The error in the equation is because of situations in which there appears to not be a free market solution to a problem. For Republican Mitt Romney, the error term in the equation for him is very small; there aren’t many problems that cannot be solved by the free market. For Democrat Barack Obama, the error term is larger; government has a vital role to play in the lives of all Americans. Your own view of this equation should be a big guiding factor in how you vote, and both candidates point out that their disagreement on the size of the error term shapes their unique visions for the country. In this case, error and your view of it will help determine who wins the election in November.

A few days ago, on my professional blog, I wrote about how the IRB can promote best practices. The IRB (or Institutional Review Board) must approve all research at an institution and works to ensure that research complies with federal, state, local, and university laws and policies. Though this suggests a standard process with carefully constructed guidelines for review, many researchers note frequent discrepancies between institutions and even between protocols. A procedure requiring modifications in one proposed project may go unquestioned in another. This naturally results in much frustration from researchers, no matter their level of concern with research ethics. Indeed, it should be those most concerned about practicing research ethically who protest loudest against IRB discrepency.

We can view the whole process as an equation and investigate further how the error term leads to frustration.

IRB Practice = Best Practice + Error

Let’s first agree that for most research practices, there is a “right answer” regarding the protection of participants. I use the example of data storage in the blog post linked above. “Consider, for example, handling collected data (the surveys and spreadsheets that contain participant responses). This data must be stored in a secure location. On paper, it should be in a locked room that is accessible to very few people. Digitally, it should be stored on a computer and backed up on a secure server.”

If there was no error, then any deviation from this best practice should be flagged by the IRB, and all protocols asserting that they will follow these practices should be accepted by the IRB. Where there is no error (that is, no difference between best and IRB practices), there is no frustration. But this isn’t the case. Some IRBs may flag protocols that have not described backup locations as secure, while others may not worry about this detail. Error (the inconsistency) leads to frustration because a researcher cannot accurately predict what issue the IRB will flag.

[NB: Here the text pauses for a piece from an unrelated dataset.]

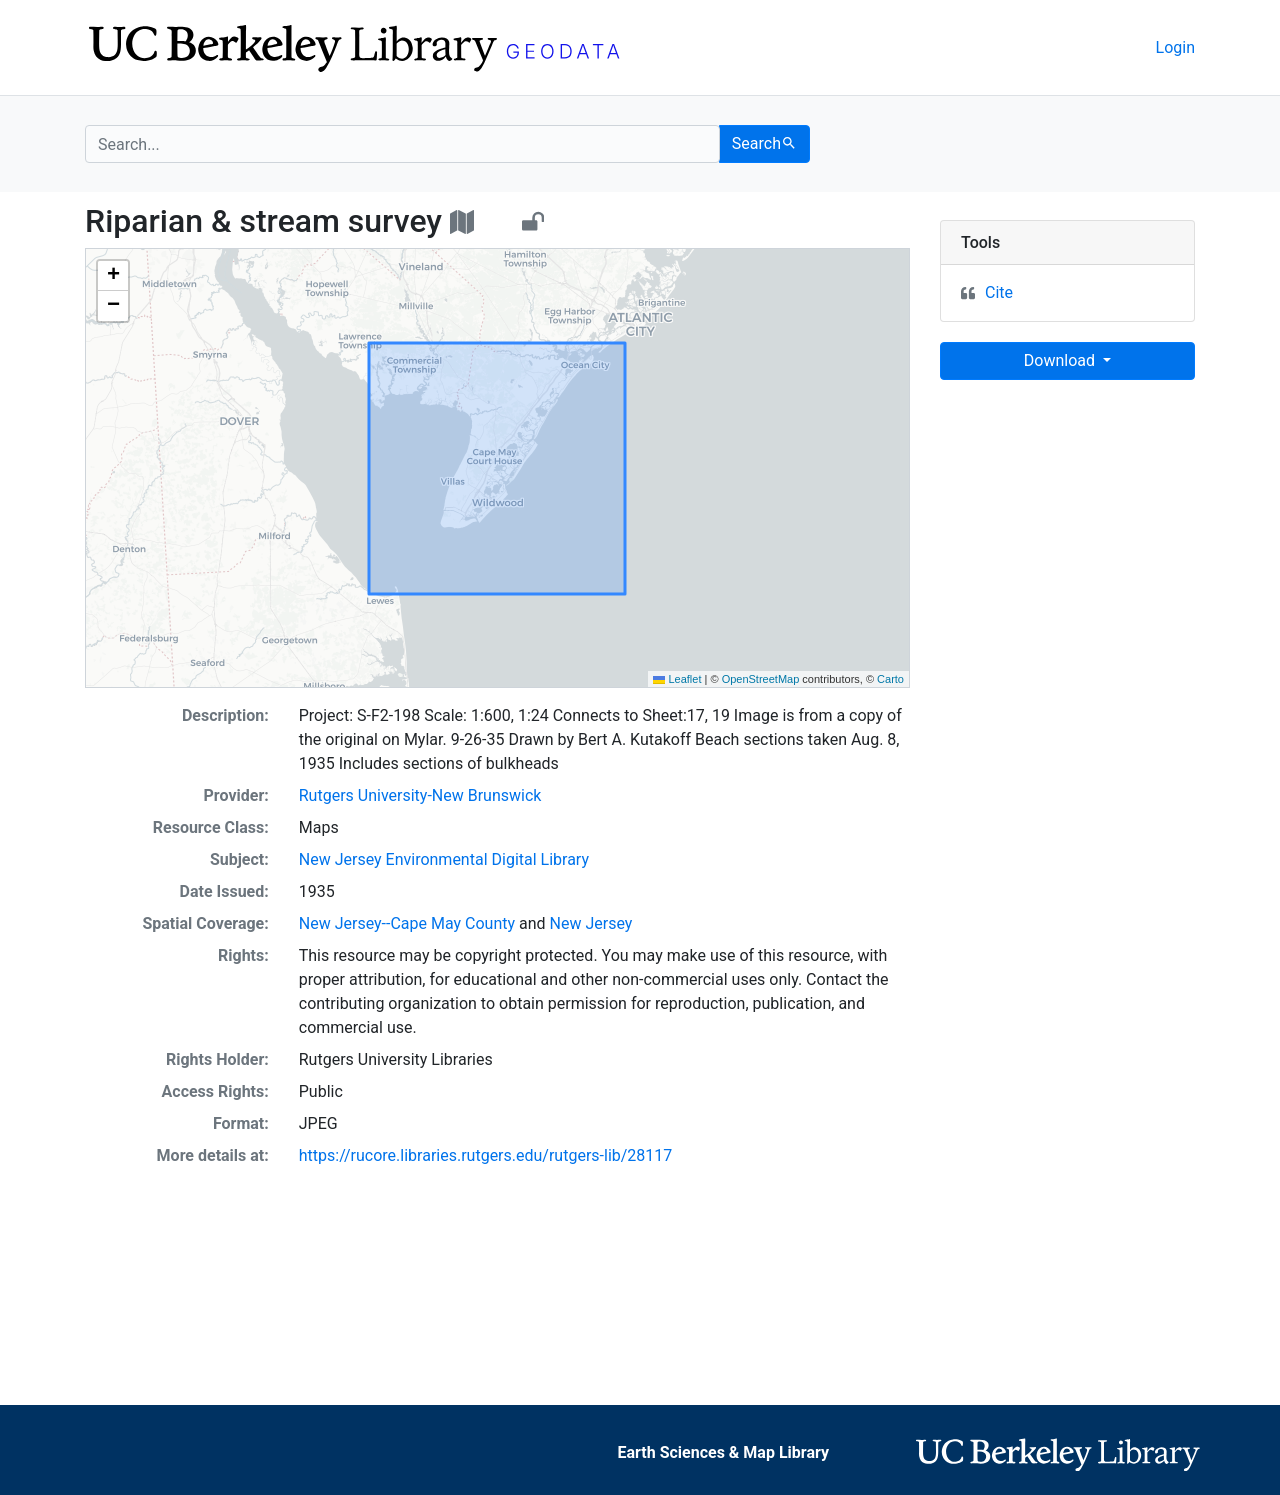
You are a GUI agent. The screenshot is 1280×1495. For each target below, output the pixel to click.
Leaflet (677, 679)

The IRB, however, has some power over this error term. Right now, researchers must answer a variety of questions about items like data security. The application contains empty boxes into which the researcher must detail her plans and hope that they pass muster, with little guidance about what a best practice might be. This creates error because the researcher can easily forget or misstate an important piece of information. But if the IRB were to simply state the best practice and instruct researchers to either agree to follow it or describe their alternative plan, then the error term would be eliminated for most applicants. The IRB would save time as well.

Thus, inasmuch as the IRB wants to reduce researcher frustration, they should promote these best practices. By understanding the process of researcher approval in a classical test theory manner, we can see direct guidance as to how the IRB can improve their application procedure. In these cases, the error term is nothing but trouble for both IRB credibility and researcher sanity. All steps that reduce that error, while protecting participant safety, can and should be taken.